START PROVIDED DATA

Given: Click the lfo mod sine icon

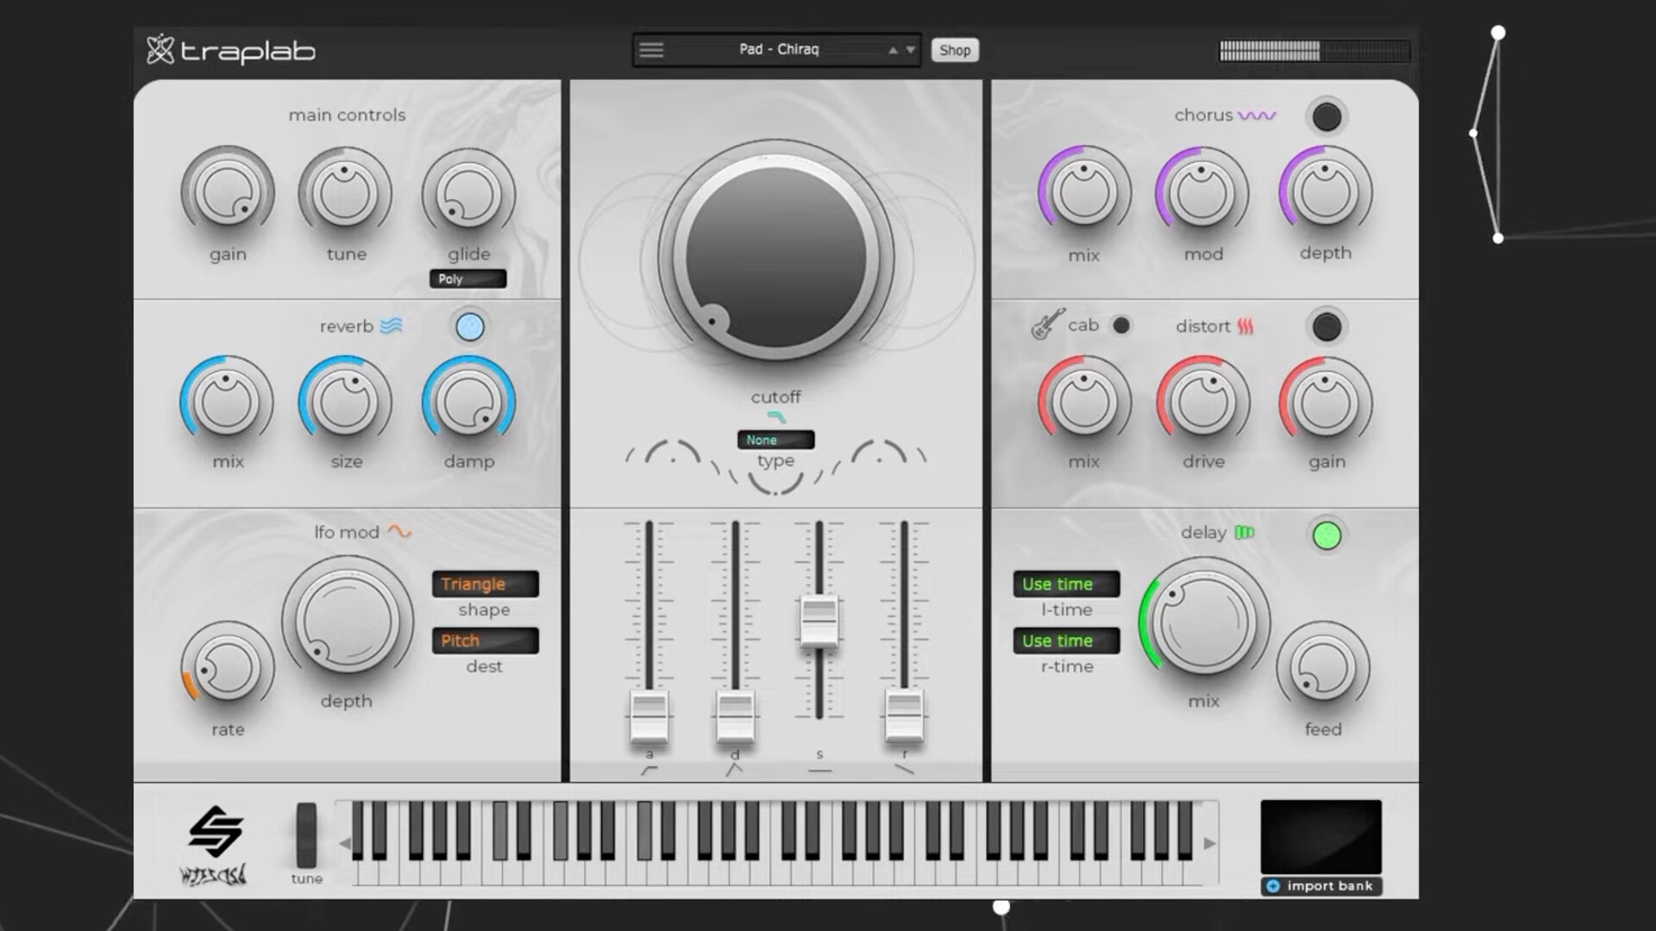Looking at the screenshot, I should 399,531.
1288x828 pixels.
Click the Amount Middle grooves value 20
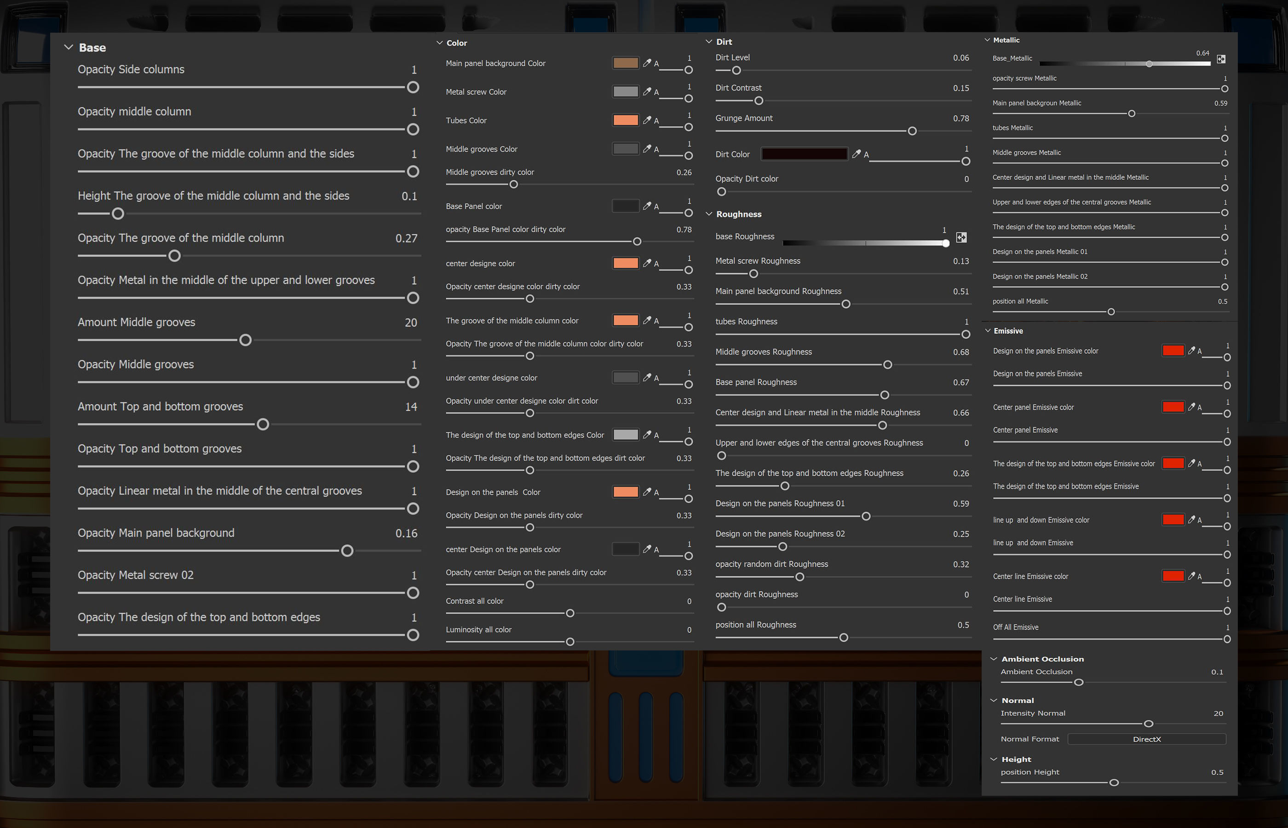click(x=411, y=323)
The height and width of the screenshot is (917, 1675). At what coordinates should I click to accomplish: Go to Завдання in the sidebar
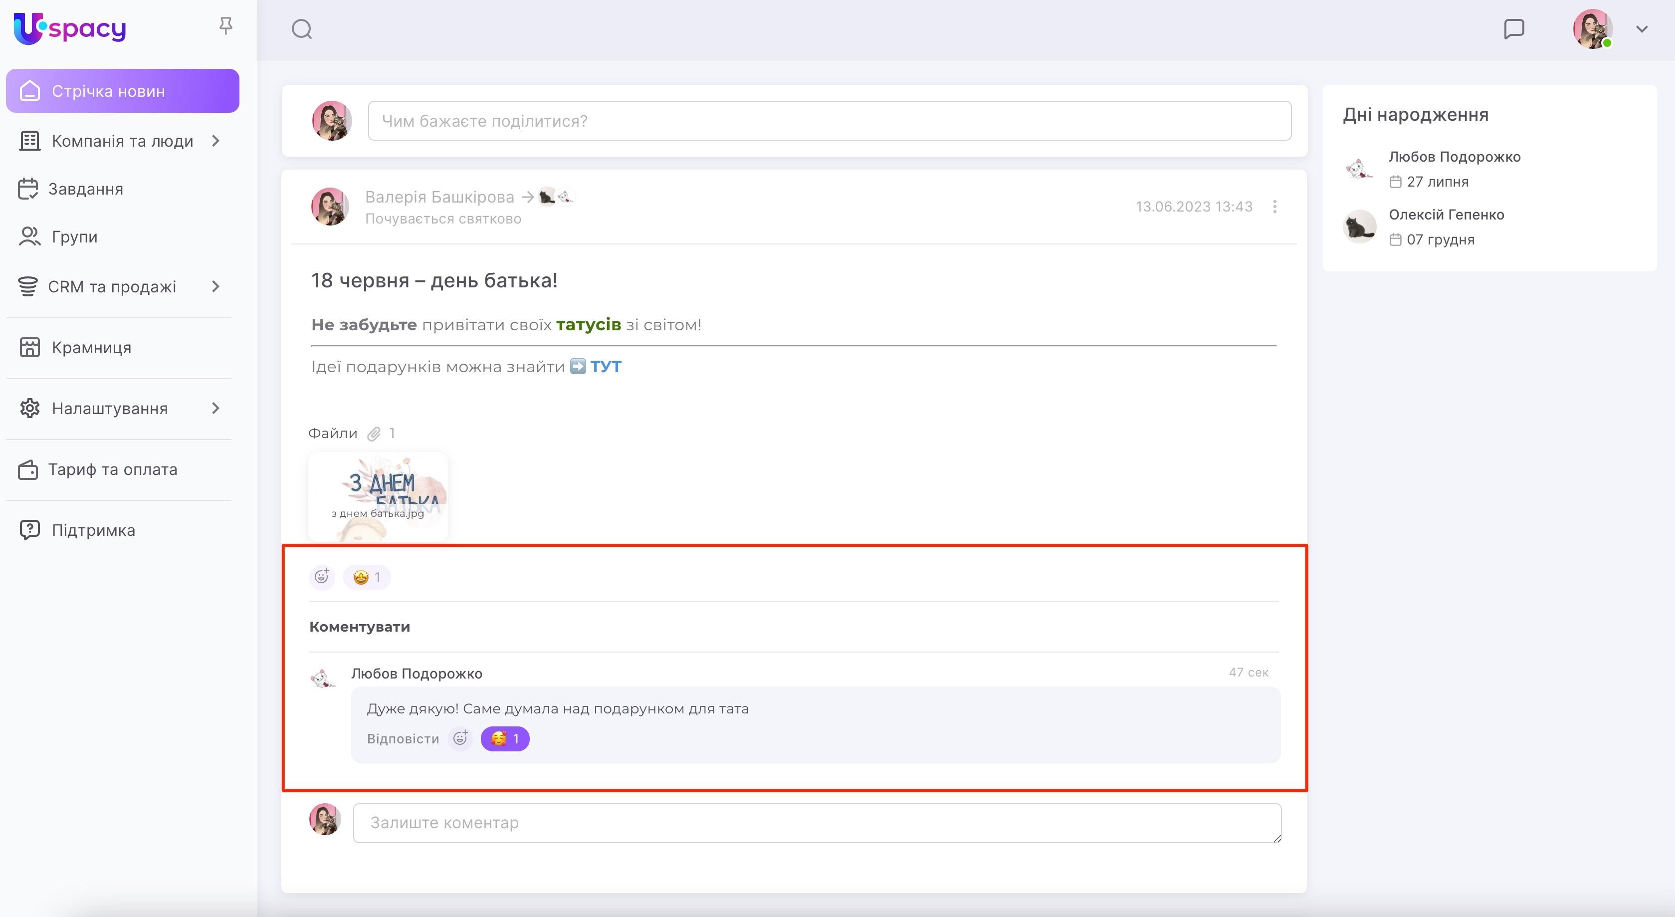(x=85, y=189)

END PROVIDED DATA

Write out exactly the lines from the one that contains "Click the Amount Middle grooves value 20" through the last line of the data above, both included. Leave every picture out.

Click the Amount Middle grooves value 20
click(x=411, y=323)
The height and width of the screenshot is (917, 1675). At what coordinates should I click to accomplish: Go to Завдання in the sidebar
(x=85, y=189)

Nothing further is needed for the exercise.